I have a data set that has columns for number of units sold in a given month - the problem being that the monthly units columns are named in MM/yyyy format, meaning that I have 12 columns of units information per record.
So for instance, my data looks like:
ProductID | CustomerID | 04/2018 | 03/2018 | 02/2018 | FileDate |
a1032 | c1576 | 36 | 12 | 19 | 04/20/2018 |
What causes this to be problematic is that a new file comes in every month, with the same file name, but different column headers for the units information based on the last 12 months.
What I would like to do, is rename the monthly units columns to Month1, Month2, Month3... based on a simple regex such as ([0-9]*)/([0-9]*) that will result in the output:
ProductID | CustomerID | Month1 | Month2 | Month3 | FileDate |
a1032 | c1576 | 36 | 12 | 19 | 04/20/2018 |
I know that this should be possible using Python, but as I have never used Python before (I am an old .Net developer) I honestly have no idea how to achieve this.
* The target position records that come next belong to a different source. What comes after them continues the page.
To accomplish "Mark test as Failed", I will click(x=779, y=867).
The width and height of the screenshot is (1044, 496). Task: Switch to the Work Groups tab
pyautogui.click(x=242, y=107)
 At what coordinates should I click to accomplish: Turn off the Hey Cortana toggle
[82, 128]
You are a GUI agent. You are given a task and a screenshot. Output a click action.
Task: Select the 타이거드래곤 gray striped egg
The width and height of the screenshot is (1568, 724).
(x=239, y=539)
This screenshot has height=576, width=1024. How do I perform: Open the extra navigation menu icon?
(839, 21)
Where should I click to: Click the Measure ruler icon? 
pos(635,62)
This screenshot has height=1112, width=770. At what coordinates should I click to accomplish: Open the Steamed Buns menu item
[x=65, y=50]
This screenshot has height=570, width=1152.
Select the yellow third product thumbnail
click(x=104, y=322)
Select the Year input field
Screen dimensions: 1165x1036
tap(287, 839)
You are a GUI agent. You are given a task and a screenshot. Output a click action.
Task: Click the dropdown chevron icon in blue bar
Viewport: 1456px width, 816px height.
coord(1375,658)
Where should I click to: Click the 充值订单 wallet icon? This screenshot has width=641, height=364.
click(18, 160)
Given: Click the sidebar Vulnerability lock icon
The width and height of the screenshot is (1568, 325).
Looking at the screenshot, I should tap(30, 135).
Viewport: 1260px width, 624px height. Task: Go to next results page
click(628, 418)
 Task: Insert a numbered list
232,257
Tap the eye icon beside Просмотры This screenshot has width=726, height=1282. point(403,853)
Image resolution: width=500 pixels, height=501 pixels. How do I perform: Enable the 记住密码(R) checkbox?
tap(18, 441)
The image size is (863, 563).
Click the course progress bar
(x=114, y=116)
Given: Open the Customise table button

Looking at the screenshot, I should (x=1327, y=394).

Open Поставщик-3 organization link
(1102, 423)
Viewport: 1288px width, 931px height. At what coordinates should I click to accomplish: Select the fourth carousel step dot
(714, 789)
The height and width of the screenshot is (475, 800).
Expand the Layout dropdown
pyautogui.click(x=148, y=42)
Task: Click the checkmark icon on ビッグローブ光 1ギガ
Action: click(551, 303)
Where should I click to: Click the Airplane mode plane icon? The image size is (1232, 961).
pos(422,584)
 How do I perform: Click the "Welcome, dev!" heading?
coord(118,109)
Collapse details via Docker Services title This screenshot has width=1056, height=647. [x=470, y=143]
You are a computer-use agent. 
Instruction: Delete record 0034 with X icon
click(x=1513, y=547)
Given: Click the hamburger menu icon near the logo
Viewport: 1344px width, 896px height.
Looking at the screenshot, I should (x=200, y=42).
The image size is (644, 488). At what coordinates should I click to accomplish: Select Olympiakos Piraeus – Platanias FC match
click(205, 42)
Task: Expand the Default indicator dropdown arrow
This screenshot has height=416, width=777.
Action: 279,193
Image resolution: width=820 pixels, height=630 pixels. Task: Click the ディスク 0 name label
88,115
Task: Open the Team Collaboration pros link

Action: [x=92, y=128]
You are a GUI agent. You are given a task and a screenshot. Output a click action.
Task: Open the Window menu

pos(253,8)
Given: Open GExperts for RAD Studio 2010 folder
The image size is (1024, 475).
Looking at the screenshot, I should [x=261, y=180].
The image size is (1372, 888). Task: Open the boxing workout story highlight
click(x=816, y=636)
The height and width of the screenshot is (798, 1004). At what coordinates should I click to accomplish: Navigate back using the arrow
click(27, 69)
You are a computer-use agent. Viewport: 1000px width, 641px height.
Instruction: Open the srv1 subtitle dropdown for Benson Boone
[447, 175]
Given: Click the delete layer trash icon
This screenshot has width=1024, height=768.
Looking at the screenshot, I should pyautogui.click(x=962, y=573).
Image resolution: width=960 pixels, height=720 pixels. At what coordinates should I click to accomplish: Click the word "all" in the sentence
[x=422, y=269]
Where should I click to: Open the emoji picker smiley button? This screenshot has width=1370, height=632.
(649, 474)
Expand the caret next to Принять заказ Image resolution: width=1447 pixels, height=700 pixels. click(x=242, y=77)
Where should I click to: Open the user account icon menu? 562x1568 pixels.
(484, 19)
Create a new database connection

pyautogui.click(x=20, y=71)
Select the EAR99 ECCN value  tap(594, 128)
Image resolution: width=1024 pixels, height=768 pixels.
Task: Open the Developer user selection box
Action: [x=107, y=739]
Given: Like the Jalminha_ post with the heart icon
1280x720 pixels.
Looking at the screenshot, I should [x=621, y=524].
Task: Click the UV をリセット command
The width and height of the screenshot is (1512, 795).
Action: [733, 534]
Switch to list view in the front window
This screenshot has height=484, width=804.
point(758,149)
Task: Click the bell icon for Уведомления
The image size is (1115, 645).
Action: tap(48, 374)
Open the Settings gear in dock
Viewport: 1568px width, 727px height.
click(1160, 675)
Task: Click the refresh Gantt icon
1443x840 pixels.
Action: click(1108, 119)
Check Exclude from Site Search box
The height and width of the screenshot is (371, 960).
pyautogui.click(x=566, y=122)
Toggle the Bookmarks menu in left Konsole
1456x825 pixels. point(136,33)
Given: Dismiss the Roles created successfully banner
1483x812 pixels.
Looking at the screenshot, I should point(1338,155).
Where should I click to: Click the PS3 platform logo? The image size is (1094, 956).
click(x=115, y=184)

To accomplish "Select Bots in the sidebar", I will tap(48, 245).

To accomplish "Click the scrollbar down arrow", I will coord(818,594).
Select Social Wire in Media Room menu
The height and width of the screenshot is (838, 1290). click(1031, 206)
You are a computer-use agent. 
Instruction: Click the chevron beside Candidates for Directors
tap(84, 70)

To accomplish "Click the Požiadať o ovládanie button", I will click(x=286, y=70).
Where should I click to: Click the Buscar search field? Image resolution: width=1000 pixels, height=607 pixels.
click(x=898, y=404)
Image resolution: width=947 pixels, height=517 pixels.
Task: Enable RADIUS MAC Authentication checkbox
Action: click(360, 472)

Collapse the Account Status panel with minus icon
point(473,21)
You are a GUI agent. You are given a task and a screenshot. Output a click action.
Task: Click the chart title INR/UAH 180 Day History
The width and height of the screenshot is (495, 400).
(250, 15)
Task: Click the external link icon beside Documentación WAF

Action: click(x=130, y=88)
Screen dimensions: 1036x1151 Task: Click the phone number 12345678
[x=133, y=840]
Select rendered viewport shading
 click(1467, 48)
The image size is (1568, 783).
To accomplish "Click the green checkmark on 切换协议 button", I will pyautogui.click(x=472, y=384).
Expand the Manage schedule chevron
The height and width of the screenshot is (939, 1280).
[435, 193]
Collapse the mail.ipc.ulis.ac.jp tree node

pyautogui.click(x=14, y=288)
I have done a bit of research on renaming columns in Python, but none of them mentioned pattern matching to rename a column, eg:
df = df.rename(columns={'oldName1': 'newName1', 'oldName2': 'newName2'})
UPDATE: The data that I am showing in my example is only a subset of the columns; total, in my data set I have 120 columns, only 12 of which need to be renamed, this is why I thought that regex might be the simplest way to go.